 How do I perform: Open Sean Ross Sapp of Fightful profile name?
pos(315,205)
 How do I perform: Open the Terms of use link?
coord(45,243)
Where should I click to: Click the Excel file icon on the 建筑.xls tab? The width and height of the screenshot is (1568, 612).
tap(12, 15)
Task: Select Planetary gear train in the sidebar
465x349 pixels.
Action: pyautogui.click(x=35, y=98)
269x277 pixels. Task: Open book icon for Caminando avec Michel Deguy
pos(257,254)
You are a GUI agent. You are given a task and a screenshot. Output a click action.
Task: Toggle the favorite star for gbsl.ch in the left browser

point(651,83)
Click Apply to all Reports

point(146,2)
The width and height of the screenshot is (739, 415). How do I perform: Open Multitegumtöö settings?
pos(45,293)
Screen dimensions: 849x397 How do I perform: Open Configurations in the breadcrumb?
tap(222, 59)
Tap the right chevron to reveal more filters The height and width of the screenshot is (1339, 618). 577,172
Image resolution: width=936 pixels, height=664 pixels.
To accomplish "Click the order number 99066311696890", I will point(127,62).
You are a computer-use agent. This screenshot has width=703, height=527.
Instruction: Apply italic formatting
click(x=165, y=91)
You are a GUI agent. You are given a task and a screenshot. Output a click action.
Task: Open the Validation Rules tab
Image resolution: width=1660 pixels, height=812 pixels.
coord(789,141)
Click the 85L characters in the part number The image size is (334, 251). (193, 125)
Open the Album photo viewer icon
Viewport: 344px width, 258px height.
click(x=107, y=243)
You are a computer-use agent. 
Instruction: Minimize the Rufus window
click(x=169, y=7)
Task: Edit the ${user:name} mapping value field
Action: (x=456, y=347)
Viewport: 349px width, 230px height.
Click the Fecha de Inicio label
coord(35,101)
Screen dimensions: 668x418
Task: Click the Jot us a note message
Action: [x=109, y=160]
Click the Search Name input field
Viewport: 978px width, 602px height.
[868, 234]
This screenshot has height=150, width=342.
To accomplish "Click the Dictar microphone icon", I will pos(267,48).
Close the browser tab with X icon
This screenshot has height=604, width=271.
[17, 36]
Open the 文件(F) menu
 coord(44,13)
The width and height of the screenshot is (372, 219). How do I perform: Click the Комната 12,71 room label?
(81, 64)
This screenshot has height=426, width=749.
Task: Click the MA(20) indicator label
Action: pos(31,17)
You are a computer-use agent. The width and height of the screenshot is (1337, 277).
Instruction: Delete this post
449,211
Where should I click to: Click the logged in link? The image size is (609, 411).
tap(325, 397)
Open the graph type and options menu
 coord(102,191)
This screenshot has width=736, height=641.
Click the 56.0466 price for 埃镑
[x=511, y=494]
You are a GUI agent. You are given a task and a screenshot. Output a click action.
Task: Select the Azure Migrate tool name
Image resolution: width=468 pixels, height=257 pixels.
____
THE PROBLEM: Only lines with the word "computer" count here; copy every one from the records.

TASK ANSWER:
You are a computer-use agent. This screenshot has width=703, height=527.
You are a computer-use agent. 
You are a computer-use agent. The width and height of the screenshot is (1337, 277).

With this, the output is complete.